What is the correct cosine-like integral representation of Dirac delta?

Question

exploring the integral representations of the Dirac delta I found this in terms of an integral of cosine function (from wolfram's database, https://functions.wolfram.com/GeneralizedFunctions/DiracDelta/07/01/01/ ) $$\delta(x)=\frac{1}{\pi}\int_{-\infty}^{\infty}\cos{xt}dt $$ but in Wikipedia there is $$\delta(x-\alpha)=\frac{1}{2 \pi} \int_{-\infty}^{\infty} d p \cos (p x-p \alpha)$$ that reduces to $$\delta(x)=\frac{1}{2\pi}\int_{-\infty}^{\infty}\cos{xt}dt$$ So, What is the correct expression?
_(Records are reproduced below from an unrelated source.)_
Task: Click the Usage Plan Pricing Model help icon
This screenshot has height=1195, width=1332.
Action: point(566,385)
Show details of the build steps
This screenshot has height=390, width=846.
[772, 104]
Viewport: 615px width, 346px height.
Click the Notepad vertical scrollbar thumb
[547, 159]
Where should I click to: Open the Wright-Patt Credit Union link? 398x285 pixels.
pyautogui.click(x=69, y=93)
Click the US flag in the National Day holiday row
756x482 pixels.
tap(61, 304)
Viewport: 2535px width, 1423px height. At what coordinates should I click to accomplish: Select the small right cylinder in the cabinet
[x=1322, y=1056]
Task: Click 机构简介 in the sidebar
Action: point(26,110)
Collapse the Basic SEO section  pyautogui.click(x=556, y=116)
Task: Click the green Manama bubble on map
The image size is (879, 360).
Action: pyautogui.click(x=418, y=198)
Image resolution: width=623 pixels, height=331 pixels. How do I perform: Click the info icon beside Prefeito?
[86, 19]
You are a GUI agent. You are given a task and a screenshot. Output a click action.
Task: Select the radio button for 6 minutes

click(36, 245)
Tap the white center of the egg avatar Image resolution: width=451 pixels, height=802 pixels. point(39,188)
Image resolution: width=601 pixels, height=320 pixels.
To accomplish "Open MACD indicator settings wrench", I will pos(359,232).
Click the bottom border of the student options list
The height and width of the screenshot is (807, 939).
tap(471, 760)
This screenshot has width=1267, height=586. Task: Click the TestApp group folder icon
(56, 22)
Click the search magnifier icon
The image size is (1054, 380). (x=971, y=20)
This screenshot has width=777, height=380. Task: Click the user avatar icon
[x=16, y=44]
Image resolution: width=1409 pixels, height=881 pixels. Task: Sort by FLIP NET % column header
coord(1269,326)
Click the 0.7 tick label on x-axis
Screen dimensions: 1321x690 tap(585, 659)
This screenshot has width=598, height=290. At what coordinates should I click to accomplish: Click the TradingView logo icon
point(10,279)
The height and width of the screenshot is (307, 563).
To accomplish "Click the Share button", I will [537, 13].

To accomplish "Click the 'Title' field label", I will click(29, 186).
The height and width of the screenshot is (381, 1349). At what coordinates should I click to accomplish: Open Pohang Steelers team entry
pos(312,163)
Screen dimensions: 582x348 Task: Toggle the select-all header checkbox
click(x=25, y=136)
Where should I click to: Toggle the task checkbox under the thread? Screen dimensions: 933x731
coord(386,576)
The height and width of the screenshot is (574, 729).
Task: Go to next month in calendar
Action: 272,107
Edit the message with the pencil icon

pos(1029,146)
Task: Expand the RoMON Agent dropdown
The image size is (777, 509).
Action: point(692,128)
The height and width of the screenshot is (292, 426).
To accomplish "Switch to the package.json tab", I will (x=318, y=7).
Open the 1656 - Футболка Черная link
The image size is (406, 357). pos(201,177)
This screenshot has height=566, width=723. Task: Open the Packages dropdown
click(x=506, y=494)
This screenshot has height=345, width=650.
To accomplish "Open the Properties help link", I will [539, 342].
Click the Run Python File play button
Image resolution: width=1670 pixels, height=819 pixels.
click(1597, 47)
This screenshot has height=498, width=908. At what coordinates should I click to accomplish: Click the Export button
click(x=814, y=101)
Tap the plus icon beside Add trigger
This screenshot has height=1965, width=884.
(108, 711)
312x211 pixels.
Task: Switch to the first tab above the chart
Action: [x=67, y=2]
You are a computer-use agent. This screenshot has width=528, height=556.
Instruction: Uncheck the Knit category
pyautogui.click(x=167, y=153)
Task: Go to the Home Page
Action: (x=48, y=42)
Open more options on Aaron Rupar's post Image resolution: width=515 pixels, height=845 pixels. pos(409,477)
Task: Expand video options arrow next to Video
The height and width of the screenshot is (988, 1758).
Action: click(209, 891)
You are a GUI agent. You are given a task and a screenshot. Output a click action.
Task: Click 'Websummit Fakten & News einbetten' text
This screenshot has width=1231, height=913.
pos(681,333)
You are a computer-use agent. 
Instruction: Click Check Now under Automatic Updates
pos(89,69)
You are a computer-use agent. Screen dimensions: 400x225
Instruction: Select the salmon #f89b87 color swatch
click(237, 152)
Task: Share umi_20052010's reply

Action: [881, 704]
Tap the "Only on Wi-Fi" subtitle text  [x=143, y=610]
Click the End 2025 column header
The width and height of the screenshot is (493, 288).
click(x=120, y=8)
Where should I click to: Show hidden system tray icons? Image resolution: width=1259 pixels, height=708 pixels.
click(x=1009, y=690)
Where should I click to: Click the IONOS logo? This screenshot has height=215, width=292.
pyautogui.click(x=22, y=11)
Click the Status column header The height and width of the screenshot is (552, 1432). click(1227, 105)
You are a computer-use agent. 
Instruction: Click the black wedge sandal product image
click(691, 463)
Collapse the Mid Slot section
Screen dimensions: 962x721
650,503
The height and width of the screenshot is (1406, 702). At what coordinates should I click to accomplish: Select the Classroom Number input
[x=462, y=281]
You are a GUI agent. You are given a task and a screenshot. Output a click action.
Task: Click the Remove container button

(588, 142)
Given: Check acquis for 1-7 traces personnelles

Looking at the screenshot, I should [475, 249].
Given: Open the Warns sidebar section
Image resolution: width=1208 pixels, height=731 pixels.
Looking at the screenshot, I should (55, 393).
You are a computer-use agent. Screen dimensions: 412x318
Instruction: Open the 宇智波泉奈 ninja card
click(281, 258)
I tried to show the second one $$\begin{aligned} \delta(x) &=\frac{1}{2\pi}\int_{-\infty}^{\infty}e^{ixt}dt\\ &=\frac{1}{2}\left(\frac{1}{2\pi}\int_{-\infty}^{\infty}e^{ixt}dt+\frac{1}{2\pi}\int_{-\infty}^{\infty}e^{ixt}dt \right)\\ &=\frac{1}{2}\left(\frac{1}{2\pi}\int_{-\infty}^{\infty}e^{ixt}dt+\frac{1}{2\pi}\int_{-\infty}^{\infty}e^{-ixt}dt \right)\\ &=\frac{1}{2\pi}\int_{-\infty}^{\infty}cos(xt)dt \end{aligned}$$ where I used the usual formula $\frac{e^{iz}+e^{-iz}}{2}=cos(z)$.

Greetings and thank you.

Answer 1

Since $\delta(x)$ is real, it is easy to show that the Wikipedia formula is the correct one by taking the real part of the $e^{ixt}$ formula.

\begin{align} \delta(x) = \mathrm{Re}(\delta(x)) &= \frac{1}{2\pi}\mathrm{Re}\left(\int_{-\infty}^{\infty} e^{ixt}dt\right)\\ &= \frac{1}{2\pi}\int_{-\infty}^{\infty} \cos(xt)dt. \end{align}

The wolfram formula looks wrong to me. Maybe it was intended to be a one-sided integral?